» WORK REQUEST
Your answer must consist of the lines running from the one that holds "Given: Collapse the Third party Add-ons node" to the end of the data, copied exactly.

BEGIN EXERCISE INPUT

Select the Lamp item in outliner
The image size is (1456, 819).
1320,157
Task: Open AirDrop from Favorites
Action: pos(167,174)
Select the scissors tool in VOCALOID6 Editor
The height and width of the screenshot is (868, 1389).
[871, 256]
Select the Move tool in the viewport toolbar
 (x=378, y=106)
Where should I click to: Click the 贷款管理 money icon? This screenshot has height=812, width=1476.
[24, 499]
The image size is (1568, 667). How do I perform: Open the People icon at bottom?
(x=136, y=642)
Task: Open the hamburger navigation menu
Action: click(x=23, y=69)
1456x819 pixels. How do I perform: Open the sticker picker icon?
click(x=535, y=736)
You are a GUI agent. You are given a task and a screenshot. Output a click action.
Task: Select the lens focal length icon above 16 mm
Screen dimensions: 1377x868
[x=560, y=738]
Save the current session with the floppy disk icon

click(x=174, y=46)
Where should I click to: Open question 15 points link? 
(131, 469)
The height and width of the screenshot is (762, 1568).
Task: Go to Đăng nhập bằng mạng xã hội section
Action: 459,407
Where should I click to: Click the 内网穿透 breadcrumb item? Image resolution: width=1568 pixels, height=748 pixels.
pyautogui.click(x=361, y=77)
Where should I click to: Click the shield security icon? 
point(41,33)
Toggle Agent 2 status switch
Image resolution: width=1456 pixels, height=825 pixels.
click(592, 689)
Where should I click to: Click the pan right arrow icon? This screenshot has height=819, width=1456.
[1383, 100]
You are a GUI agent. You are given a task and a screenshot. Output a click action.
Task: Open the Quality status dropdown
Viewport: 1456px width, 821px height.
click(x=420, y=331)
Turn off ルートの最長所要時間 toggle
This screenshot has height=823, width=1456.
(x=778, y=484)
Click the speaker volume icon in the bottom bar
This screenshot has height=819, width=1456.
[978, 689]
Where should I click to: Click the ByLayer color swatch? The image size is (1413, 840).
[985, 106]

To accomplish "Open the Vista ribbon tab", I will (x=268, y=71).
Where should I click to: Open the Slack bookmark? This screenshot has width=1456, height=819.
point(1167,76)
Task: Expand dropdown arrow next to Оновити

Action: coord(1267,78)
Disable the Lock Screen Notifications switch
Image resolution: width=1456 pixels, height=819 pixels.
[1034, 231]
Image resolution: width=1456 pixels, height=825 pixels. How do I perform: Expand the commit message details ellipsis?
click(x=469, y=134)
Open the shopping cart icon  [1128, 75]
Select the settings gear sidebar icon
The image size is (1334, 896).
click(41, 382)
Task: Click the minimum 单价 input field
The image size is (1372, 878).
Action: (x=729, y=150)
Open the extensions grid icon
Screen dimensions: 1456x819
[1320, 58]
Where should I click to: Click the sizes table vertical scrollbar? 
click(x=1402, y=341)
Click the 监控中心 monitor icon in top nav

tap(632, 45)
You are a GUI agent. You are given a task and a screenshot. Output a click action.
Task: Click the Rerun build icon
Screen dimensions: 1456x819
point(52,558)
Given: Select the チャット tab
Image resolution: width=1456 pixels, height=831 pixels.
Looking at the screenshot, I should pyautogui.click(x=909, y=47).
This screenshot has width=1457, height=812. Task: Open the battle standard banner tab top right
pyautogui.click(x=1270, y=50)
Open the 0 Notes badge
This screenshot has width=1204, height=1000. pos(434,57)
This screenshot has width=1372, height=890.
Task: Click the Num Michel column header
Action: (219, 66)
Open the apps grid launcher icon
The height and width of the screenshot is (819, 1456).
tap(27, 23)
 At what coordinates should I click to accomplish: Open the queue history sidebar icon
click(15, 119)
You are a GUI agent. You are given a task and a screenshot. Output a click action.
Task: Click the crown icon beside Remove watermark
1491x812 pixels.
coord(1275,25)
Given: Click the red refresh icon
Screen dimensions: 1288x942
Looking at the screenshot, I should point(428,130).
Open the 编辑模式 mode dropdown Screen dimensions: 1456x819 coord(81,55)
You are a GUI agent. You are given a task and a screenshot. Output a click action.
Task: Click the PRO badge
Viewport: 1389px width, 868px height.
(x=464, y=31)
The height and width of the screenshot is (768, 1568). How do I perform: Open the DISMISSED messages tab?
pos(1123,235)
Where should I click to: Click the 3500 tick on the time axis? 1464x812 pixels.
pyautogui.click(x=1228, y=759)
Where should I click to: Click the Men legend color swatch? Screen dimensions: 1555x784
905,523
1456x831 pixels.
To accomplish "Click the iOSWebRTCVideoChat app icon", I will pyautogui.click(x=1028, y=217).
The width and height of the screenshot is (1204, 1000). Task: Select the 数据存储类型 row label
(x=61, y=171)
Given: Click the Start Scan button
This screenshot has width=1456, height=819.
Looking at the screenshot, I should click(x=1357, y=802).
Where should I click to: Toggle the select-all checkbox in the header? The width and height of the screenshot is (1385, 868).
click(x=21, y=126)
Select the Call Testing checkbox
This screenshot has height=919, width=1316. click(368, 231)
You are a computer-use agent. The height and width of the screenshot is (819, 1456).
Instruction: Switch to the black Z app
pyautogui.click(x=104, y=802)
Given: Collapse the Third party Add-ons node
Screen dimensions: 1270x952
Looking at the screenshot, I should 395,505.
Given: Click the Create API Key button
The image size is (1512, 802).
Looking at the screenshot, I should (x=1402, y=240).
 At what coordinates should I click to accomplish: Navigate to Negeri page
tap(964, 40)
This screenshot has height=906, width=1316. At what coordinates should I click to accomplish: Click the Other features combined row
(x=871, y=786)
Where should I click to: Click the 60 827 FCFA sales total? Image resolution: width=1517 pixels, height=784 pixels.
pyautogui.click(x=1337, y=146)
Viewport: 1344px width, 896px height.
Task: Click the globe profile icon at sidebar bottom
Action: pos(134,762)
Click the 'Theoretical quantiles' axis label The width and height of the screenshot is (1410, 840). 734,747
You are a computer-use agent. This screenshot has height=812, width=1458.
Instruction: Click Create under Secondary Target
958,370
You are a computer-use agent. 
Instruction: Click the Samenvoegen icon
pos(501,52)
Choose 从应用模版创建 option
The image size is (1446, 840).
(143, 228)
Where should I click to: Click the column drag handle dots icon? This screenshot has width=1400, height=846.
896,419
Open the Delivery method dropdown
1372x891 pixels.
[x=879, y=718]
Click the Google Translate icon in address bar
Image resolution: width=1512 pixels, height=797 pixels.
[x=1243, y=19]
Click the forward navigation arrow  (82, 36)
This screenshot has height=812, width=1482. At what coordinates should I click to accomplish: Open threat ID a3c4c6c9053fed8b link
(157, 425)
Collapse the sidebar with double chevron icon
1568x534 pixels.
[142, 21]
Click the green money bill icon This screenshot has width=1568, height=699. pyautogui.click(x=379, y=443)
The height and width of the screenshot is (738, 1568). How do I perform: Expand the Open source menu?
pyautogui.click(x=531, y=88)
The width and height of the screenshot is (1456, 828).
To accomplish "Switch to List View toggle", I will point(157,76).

END EXERCISE INPUT

» SOLVED PROBLEM
Given: Collapse the Third party Add-ons node
Screen dimensions: 1270x952
Looking at the screenshot, I should 395,505.
Given: Click the Create API Key button
The image size is (1512, 802).
Looking at the screenshot, I should (x=1402, y=240).
 At what coordinates should I click to accomplish: Navigate to Negeri page
tap(964, 40)
This screenshot has height=906, width=1316. At what coordinates should I click to accomplish: Click the Other features combined row
(x=871, y=786)
Where should I click to: Click the 60 827 FCFA sales total? Image resolution: width=1517 pixels, height=784 pixels.
pyautogui.click(x=1337, y=146)
Viewport: 1344px width, 896px height.
Task: Click the globe profile icon at sidebar bottom
Action: pos(134,762)
Click the 'Theoretical quantiles' axis label The width and height of the screenshot is (1410, 840). 734,747
You are a computer-use agent. This screenshot has height=812, width=1458.
Instruction: Click Create under Secondary Target
958,370
You are a computer-use agent. 
Instruction: Click the Samenvoegen icon
pos(501,52)
Choose 从应用模版创建 option
The image size is (1446, 840).
(143, 228)
Where should I click to: Click the column drag handle dots icon? This screenshot has width=1400, height=846.
896,419
Open the Delivery method dropdown
1372x891 pixels.
[x=879, y=718]
Click the Google Translate icon in address bar
Image resolution: width=1512 pixels, height=797 pixels.
[x=1243, y=19]
Click the forward navigation arrow  (82, 36)
This screenshot has height=812, width=1482. At what coordinates should I click to accomplish: Open threat ID a3c4c6c9053fed8b link
(157, 425)
Collapse the sidebar with double chevron icon
1568x534 pixels.
[142, 21]
Click the green money bill icon This screenshot has width=1568, height=699. pyautogui.click(x=379, y=443)
The height and width of the screenshot is (738, 1568). How do I perform: Expand the Open source menu?
pyautogui.click(x=531, y=88)
The width and height of the screenshot is (1456, 828).
To accomplish "Switch to List View toggle", I will point(157,76).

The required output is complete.